▸ Task brief: What is needed is a copy of each line in the listing below that contains "computer".

▸ Data for this task:
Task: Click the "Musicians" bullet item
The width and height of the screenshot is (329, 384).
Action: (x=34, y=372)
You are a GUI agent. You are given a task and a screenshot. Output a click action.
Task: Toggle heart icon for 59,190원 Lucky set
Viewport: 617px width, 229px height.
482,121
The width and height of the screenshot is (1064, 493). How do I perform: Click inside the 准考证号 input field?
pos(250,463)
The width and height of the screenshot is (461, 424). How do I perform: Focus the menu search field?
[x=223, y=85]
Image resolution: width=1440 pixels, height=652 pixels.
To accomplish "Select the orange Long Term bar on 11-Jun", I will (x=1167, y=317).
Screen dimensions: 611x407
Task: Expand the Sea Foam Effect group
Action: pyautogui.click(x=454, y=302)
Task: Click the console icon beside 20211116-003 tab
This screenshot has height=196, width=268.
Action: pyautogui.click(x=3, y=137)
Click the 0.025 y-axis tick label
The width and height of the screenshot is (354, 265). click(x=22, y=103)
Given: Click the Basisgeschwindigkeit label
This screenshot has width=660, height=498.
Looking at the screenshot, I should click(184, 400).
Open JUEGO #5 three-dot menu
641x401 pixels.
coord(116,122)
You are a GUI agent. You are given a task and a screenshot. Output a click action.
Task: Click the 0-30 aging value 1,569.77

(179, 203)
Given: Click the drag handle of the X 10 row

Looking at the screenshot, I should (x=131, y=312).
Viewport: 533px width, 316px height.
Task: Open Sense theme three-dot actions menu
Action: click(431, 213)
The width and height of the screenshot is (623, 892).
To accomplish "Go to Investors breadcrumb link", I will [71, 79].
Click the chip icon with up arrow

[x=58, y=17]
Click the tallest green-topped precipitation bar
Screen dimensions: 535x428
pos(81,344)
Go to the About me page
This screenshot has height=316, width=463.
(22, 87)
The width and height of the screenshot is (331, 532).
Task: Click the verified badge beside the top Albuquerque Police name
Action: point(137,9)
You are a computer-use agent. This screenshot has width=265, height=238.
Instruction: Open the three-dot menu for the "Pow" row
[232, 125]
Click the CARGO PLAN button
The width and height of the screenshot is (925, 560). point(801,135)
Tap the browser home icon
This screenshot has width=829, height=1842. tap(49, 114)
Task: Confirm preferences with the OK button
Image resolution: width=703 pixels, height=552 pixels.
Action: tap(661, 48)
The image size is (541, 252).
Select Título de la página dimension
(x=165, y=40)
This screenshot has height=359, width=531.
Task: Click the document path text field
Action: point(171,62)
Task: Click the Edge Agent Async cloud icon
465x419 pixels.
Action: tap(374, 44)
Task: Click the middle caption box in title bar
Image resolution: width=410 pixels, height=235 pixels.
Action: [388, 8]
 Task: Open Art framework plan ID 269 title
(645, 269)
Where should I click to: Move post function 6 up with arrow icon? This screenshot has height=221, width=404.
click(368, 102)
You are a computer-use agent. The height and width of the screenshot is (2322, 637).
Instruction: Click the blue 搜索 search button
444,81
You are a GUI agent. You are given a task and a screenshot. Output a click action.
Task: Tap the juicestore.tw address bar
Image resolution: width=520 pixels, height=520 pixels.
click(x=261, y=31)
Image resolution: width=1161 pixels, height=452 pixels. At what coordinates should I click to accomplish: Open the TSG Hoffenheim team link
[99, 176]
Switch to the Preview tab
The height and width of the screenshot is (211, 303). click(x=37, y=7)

▸ Answer space:
You are a computer-use agent. This screenshot has width=265, height=238.
You are a computer-use agent. The height and width of the screenshot is (2322, 637).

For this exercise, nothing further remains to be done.